Task> Retype the rows from the first line through the line containing "should pyautogui.click(x=378, y=115).", both ends included, with every character unchanged.

— Start Data extract —

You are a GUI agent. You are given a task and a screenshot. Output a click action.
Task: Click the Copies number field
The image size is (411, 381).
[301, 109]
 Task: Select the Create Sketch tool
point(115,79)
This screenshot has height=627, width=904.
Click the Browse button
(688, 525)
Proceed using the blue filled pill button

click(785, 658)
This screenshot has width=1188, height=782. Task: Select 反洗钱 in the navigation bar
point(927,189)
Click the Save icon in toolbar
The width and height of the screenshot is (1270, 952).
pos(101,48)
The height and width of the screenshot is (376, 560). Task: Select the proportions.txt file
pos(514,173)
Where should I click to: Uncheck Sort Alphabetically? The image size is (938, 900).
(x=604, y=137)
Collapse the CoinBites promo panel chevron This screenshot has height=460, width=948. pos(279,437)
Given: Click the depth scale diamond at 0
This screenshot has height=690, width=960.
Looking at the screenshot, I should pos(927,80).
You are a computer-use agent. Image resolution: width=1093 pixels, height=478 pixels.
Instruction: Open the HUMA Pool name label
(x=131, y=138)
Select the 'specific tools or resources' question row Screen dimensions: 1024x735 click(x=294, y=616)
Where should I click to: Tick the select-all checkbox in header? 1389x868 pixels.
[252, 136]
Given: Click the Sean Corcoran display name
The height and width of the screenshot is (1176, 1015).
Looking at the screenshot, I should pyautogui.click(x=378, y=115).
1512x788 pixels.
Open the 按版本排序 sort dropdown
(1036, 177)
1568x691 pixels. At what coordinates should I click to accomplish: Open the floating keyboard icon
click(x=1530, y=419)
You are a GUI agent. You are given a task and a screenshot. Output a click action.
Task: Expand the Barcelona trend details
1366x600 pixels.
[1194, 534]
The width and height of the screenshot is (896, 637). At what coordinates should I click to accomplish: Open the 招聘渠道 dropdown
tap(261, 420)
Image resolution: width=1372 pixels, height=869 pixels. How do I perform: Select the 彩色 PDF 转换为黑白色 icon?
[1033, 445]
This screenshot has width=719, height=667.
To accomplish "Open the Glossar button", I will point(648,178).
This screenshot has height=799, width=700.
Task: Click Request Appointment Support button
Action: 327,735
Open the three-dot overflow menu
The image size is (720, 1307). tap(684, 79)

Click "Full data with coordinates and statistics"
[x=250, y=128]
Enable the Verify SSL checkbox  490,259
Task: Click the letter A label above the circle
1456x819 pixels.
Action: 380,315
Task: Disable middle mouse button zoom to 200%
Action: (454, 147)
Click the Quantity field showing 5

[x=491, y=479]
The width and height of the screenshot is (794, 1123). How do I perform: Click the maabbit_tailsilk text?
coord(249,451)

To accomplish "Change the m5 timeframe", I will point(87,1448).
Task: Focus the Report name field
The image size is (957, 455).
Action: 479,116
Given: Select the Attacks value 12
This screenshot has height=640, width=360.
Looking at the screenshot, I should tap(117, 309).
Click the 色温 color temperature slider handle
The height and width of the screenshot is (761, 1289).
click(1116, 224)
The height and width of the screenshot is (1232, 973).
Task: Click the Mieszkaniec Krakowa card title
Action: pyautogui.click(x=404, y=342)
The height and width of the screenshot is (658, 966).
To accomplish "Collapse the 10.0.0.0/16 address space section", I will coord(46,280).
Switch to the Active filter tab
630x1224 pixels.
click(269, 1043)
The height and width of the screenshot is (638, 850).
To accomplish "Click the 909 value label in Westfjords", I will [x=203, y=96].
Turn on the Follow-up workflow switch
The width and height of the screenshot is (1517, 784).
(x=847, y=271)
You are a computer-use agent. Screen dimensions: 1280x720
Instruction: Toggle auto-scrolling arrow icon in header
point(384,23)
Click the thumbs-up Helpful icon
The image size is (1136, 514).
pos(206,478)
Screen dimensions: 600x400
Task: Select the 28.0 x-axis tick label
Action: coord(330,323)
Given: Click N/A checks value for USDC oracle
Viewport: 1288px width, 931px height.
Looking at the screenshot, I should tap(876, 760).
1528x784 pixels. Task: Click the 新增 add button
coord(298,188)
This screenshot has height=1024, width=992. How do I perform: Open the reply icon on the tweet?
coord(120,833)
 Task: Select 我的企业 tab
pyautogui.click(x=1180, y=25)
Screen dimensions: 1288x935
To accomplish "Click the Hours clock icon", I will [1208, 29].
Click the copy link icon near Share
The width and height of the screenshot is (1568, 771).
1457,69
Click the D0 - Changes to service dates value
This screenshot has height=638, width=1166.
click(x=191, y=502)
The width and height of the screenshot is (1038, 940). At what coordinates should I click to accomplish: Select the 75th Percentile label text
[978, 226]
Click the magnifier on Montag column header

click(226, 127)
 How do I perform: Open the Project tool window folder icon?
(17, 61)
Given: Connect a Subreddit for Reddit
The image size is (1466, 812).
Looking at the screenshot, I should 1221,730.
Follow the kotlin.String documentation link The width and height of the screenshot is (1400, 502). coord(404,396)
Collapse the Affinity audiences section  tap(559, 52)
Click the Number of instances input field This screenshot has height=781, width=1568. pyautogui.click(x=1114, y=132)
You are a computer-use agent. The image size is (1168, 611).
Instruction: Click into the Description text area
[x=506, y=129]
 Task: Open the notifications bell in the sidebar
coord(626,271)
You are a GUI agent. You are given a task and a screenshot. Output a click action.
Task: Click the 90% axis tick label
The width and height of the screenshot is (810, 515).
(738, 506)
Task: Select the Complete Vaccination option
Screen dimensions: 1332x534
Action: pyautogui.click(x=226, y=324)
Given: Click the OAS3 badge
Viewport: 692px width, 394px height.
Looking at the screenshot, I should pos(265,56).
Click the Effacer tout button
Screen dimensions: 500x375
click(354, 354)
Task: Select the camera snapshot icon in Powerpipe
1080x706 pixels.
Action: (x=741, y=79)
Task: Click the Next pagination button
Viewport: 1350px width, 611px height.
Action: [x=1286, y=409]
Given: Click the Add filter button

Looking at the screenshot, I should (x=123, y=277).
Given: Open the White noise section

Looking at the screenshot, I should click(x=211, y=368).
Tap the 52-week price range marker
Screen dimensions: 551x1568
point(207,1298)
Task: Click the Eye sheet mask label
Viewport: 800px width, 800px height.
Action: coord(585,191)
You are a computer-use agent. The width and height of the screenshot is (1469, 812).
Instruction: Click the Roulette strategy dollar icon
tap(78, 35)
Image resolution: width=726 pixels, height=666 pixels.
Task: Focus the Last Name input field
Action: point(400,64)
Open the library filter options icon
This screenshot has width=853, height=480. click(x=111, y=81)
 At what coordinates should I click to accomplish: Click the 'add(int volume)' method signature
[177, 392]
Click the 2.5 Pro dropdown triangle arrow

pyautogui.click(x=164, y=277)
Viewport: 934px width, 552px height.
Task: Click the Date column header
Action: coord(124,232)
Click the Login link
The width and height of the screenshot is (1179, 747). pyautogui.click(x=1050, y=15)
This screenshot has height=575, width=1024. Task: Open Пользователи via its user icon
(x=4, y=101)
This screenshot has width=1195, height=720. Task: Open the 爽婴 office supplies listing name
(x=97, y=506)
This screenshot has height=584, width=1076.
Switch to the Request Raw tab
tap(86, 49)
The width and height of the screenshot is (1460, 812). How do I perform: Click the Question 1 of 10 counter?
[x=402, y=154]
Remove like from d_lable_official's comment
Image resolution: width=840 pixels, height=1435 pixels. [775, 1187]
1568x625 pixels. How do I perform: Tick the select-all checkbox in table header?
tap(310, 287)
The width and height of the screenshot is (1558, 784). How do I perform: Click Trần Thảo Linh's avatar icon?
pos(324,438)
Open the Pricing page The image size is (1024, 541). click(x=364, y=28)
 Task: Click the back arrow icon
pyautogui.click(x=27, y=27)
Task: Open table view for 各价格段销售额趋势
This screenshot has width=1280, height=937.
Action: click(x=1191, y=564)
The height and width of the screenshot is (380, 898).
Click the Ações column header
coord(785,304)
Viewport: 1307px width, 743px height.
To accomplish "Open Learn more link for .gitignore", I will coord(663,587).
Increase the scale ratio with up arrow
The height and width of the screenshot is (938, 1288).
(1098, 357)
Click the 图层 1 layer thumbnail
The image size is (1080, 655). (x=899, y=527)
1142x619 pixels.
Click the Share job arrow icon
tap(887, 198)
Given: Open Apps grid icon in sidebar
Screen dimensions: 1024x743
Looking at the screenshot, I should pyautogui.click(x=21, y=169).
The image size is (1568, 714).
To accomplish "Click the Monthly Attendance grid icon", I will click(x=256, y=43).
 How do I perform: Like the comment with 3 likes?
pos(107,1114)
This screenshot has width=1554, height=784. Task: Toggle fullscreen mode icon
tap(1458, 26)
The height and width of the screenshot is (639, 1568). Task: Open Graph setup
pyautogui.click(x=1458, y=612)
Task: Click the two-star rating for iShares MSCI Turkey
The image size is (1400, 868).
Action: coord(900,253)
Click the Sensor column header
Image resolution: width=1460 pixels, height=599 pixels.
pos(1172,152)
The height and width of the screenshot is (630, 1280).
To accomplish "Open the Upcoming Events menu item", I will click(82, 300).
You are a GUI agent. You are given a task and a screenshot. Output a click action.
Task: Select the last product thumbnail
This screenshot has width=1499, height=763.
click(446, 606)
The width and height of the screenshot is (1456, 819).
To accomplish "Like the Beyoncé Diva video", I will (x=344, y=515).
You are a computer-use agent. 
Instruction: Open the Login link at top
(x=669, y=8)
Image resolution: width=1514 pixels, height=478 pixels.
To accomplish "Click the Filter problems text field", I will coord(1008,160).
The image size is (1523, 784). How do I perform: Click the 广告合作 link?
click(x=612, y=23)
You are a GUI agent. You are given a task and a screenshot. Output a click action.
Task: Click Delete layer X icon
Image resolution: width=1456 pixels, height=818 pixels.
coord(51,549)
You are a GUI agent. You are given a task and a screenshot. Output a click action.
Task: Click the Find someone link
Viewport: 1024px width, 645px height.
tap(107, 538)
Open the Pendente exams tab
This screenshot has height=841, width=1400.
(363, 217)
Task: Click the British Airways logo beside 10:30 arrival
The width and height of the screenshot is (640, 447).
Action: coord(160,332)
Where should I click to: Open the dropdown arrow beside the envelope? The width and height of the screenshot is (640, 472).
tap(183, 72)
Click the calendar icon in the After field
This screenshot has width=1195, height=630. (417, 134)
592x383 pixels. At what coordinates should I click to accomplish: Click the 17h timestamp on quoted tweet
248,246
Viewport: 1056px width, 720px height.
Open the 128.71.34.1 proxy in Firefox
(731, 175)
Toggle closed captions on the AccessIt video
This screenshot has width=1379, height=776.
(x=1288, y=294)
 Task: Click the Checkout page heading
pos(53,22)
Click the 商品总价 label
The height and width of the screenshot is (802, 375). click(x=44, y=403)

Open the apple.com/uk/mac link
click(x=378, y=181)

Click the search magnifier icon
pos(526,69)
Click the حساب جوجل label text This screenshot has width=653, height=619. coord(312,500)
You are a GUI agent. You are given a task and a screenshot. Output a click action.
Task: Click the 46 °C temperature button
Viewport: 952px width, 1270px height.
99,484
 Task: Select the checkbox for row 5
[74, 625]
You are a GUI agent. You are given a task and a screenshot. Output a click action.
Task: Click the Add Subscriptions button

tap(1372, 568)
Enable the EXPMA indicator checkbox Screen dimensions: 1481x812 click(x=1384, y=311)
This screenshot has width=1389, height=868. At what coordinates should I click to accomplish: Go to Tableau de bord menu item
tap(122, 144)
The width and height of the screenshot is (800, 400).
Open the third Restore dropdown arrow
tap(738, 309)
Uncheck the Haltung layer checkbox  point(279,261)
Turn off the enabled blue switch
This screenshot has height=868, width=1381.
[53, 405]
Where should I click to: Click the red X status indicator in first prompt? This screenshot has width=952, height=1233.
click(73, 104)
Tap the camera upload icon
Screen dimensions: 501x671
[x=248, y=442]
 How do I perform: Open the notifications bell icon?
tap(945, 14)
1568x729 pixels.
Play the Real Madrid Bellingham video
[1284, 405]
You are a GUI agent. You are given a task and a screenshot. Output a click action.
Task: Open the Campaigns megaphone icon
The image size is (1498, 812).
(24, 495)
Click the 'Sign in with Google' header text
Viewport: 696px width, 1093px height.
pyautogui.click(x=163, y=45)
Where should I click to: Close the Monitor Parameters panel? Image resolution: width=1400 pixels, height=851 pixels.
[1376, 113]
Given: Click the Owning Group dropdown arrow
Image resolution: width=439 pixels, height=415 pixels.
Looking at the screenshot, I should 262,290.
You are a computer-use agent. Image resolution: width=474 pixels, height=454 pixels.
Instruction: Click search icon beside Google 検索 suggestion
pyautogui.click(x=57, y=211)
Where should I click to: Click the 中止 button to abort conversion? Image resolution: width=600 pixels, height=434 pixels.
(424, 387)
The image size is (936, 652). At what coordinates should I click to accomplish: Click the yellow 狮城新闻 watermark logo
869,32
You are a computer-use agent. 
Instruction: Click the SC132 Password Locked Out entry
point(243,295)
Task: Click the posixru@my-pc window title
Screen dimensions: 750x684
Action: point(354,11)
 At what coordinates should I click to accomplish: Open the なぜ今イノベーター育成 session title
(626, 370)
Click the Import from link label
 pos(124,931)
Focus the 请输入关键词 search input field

— End Data extract —

Answer to the exercise>
You are a GUI agent. You are given a task and a screenshot. Output a click action.
Task: Click the Copies number field
The image size is (411, 381).
[301, 109]
 Task: Select the Create Sketch tool
point(115,79)
This screenshot has height=627, width=904.
Click the Browse button
(688, 525)
Proceed using the blue filled pill button

click(785, 658)
This screenshot has width=1188, height=782. Task: Select 反洗钱 in the navigation bar
point(927,189)
Click the Save icon in toolbar
The width and height of the screenshot is (1270, 952).
pos(101,48)
The height and width of the screenshot is (376, 560). Task: Select the proportions.txt file
pos(514,173)
Where should I click to: Uncheck Sort Alphabetically? The image size is (938, 900).
(x=604, y=137)
Collapse the CoinBites promo panel chevron This screenshot has height=460, width=948. pos(279,437)
Given: Click the depth scale diamond at 0
This screenshot has height=690, width=960.
Looking at the screenshot, I should pos(927,80).
You are a computer-use agent. Image resolution: width=1093 pixels, height=478 pixels.
Instruction: Open the HUMA Pool name label
(x=131, y=138)
Select the 'specific tools or resources' question row Screen dimensions: 1024x735 click(x=294, y=616)
Where should I click to: Tick the select-all checkbox in header? 1389x868 pixels.
[252, 136]
Given: Click the Sean Corcoran display name
The height and width of the screenshot is (1176, 1015).
Looking at the screenshot, I should pyautogui.click(x=378, y=115).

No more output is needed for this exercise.